Print exactly the lines below between the line holding "Navigate to Manage" and the line holding "This screenshot has width=1936, height=1122.", inclusive, and nothing more.
=======
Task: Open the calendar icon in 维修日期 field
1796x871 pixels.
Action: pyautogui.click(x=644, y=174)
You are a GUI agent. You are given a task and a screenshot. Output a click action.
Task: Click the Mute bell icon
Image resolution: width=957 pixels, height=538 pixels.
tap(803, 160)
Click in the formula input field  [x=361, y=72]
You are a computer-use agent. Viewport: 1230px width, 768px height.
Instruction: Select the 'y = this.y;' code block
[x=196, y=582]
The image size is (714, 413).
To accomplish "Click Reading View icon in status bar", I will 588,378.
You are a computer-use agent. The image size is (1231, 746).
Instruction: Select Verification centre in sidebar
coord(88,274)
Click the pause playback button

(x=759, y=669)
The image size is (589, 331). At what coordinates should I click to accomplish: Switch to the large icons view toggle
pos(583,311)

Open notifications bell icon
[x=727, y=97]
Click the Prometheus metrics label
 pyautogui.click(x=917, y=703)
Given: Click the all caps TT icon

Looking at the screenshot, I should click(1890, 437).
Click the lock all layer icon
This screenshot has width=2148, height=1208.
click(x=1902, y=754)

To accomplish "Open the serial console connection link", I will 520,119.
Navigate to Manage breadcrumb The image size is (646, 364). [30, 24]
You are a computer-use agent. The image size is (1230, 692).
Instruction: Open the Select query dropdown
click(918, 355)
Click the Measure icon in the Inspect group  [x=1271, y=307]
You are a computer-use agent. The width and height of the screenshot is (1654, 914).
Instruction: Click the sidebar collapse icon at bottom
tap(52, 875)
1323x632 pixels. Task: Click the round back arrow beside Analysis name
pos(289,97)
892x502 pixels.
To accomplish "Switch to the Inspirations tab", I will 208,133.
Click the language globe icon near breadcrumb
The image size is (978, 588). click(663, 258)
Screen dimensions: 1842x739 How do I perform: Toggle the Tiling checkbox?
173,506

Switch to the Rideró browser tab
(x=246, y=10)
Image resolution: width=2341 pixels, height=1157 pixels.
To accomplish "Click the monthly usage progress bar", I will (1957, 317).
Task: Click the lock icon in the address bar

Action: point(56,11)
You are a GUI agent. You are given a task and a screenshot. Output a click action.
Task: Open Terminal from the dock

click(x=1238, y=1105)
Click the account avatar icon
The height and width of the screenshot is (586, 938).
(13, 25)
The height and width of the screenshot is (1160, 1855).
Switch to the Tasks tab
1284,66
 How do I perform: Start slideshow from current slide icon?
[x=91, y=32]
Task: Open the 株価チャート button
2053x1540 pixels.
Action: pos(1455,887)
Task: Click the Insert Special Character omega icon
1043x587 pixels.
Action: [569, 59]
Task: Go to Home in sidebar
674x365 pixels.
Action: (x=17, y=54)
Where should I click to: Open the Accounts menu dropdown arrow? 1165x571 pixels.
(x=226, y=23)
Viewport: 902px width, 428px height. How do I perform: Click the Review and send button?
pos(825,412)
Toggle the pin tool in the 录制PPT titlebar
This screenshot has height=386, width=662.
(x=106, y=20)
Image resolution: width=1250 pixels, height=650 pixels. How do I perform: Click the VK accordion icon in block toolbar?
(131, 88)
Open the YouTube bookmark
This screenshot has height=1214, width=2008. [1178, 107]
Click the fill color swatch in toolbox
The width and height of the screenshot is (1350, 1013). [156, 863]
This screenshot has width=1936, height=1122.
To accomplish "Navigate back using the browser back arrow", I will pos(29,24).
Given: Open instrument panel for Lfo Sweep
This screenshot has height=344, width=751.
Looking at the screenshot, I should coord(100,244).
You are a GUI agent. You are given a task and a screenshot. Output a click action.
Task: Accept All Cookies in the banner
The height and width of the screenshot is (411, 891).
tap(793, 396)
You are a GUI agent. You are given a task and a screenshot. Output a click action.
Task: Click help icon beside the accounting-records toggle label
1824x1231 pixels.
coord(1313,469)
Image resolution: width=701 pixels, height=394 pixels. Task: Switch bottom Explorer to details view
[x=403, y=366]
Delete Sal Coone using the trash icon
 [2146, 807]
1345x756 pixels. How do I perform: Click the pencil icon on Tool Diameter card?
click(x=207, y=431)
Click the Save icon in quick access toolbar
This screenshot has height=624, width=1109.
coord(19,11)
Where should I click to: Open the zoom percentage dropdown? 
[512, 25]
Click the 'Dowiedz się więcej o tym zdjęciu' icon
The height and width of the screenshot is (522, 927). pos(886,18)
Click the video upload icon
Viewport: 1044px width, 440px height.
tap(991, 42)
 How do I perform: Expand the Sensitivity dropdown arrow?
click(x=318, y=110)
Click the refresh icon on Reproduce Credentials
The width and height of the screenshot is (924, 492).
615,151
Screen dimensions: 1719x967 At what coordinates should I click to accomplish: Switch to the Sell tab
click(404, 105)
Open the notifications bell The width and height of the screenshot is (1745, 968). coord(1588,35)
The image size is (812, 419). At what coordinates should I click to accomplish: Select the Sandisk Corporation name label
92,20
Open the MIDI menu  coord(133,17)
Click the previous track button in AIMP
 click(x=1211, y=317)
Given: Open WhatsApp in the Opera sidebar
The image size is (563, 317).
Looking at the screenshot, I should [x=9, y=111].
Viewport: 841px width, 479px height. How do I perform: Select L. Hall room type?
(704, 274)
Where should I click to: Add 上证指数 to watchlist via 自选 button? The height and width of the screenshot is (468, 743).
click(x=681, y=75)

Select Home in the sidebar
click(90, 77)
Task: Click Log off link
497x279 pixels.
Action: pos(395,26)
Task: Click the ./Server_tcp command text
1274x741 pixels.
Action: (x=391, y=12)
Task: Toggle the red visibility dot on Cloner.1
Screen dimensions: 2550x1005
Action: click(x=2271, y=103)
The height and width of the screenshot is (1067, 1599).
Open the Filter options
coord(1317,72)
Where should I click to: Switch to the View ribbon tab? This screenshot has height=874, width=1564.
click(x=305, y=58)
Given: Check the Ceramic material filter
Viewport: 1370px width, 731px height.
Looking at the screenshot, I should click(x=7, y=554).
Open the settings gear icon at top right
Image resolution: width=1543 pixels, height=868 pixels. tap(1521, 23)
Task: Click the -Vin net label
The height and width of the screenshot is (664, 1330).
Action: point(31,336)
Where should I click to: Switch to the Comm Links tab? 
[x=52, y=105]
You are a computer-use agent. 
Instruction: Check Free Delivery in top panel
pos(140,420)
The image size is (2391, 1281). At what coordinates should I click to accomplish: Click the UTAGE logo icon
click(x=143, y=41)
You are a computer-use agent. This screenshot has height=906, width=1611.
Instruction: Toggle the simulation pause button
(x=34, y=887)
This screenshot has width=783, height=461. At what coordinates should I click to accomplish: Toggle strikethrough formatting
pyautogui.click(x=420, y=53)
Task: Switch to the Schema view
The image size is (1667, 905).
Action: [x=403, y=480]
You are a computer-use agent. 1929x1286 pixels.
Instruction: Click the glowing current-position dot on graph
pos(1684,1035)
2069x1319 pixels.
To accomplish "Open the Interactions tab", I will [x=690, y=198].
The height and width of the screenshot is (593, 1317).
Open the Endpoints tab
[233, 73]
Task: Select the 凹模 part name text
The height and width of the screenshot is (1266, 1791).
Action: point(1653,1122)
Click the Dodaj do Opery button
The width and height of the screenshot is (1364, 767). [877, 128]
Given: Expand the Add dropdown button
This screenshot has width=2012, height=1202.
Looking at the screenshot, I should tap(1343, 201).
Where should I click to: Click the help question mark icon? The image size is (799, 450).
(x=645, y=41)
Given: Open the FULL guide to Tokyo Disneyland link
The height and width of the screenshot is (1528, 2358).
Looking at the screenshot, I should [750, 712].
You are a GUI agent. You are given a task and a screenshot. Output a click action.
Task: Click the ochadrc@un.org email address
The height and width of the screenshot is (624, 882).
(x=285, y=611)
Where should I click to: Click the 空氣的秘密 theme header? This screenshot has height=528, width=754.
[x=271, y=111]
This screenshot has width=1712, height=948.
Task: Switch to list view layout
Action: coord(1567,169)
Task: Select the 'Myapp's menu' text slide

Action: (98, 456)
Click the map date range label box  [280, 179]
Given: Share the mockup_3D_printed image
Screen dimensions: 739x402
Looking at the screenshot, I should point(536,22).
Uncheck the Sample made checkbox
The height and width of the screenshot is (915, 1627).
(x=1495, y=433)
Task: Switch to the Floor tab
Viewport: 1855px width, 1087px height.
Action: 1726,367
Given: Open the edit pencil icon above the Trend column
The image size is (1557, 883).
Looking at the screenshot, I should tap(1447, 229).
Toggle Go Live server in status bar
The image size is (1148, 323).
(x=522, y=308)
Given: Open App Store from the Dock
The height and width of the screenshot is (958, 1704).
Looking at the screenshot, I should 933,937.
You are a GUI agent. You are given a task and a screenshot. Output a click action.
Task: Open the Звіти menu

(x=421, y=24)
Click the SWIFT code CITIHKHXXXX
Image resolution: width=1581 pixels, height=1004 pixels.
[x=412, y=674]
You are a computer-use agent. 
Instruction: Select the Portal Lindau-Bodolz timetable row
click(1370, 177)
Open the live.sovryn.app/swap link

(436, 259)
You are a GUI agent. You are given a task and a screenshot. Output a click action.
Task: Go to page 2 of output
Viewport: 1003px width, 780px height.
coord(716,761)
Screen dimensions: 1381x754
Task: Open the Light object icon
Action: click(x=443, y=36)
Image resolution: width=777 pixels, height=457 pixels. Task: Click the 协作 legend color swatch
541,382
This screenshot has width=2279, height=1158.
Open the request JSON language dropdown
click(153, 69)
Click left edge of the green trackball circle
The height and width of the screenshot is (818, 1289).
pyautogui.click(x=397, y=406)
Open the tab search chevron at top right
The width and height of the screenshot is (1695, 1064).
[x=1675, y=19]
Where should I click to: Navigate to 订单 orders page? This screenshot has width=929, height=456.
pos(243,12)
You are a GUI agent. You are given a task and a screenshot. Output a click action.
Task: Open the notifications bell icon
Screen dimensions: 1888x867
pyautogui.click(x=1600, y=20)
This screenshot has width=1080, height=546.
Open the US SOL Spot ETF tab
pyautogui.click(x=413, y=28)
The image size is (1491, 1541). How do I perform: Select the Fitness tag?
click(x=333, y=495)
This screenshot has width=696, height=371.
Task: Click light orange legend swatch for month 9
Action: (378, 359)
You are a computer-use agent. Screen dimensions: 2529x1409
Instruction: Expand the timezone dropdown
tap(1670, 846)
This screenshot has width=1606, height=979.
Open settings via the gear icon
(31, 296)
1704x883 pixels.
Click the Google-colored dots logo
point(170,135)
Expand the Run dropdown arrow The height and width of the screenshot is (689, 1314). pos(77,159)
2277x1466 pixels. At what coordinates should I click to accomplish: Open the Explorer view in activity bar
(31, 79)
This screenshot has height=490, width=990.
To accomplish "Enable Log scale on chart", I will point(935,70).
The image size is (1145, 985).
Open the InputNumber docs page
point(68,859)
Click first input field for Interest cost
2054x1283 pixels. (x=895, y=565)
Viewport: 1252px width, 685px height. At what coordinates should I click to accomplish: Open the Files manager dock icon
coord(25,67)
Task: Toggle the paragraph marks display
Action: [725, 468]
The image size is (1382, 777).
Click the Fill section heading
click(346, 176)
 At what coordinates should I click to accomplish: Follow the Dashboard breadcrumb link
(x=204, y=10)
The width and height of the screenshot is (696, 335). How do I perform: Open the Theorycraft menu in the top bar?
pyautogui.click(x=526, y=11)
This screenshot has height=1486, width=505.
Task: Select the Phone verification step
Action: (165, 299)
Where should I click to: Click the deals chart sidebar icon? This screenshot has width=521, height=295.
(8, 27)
=======
**TASK SOLUTION:**
Navigate to Manage breadcrumb The image size is (646, 364). [30, 24]
You are a computer-use agent. The image size is (1230, 692).
Instruction: Open the Select query dropdown
click(918, 355)
Click the Measure icon in the Inspect group  [x=1271, y=307]
You are a computer-use agent. The width and height of the screenshot is (1654, 914).
Instruction: Click the sidebar collapse icon at bottom
tap(52, 875)
1323x632 pixels. Task: Click the round back arrow beside Analysis name
pos(289,97)
892x502 pixels.
To accomplish "Switch to the Inspirations tab", I will 208,133.
Click the language globe icon near breadcrumb
The image size is (978, 588). click(663, 258)
Screen dimensions: 1842x739 How do I perform: Toggle the Tiling checkbox?
173,506

Switch to the Rideró browser tab
(x=246, y=10)
Image resolution: width=2341 pixels, height=1157 pixels.
To accomplish "Click the monthly usage progress bar", I will (1957, 317).
Task: Click the lock icon in the address bar

Action: point(56,11)
You are a GUI agent. You are given a task and a screenshot. Output a click action.
Task: Open Terminal from the dock

click(x=1238, y=1105)
Click the account avatar icon
The height and width of the screenshot is (586, 938).
(13, 25)
The height and width of the screenshot is (1160, 1855).
Switch to the Tasks tab
1284,66
 How do I perform: Start slideshow from current slide icon?
[x=91, y=32]
Task: Open the 株価チャート button
2053x1540 pixels.
Action: pos(1455,887)
Task: Click the Insert Special Character omega icon
1043x587 pixels.
Action: [569, 59]
Task: Go to Home in sidebar
674x365 pixels.
Action: (x=17, y=54)
Where should I click to: Open the Accounts menu dropdown arrow? 1165x571 pixels.
(x=226, y=23)
Viewport: 902px width, 428px height. How do I perform: Click the Review and send button?
pos(825,412)
Toggle the pin tool in the 录制PPT titlebar
This screenshot has height=386, width=662.
(x=106, y=20)
Image resolution: width=1250 pixels, height=650 pixels. How do I perform: Click the VK accordion icon in block toolbar?
(131, 88)
Open the YouTube bookmark
This screenshot has height=1214, width=2008. [1178, 107]
Click the fill color swatch in toolbox
The width and height of the screenshot is (1350, 1013). [156, 863]
This screenshot has width=1936, height=1122.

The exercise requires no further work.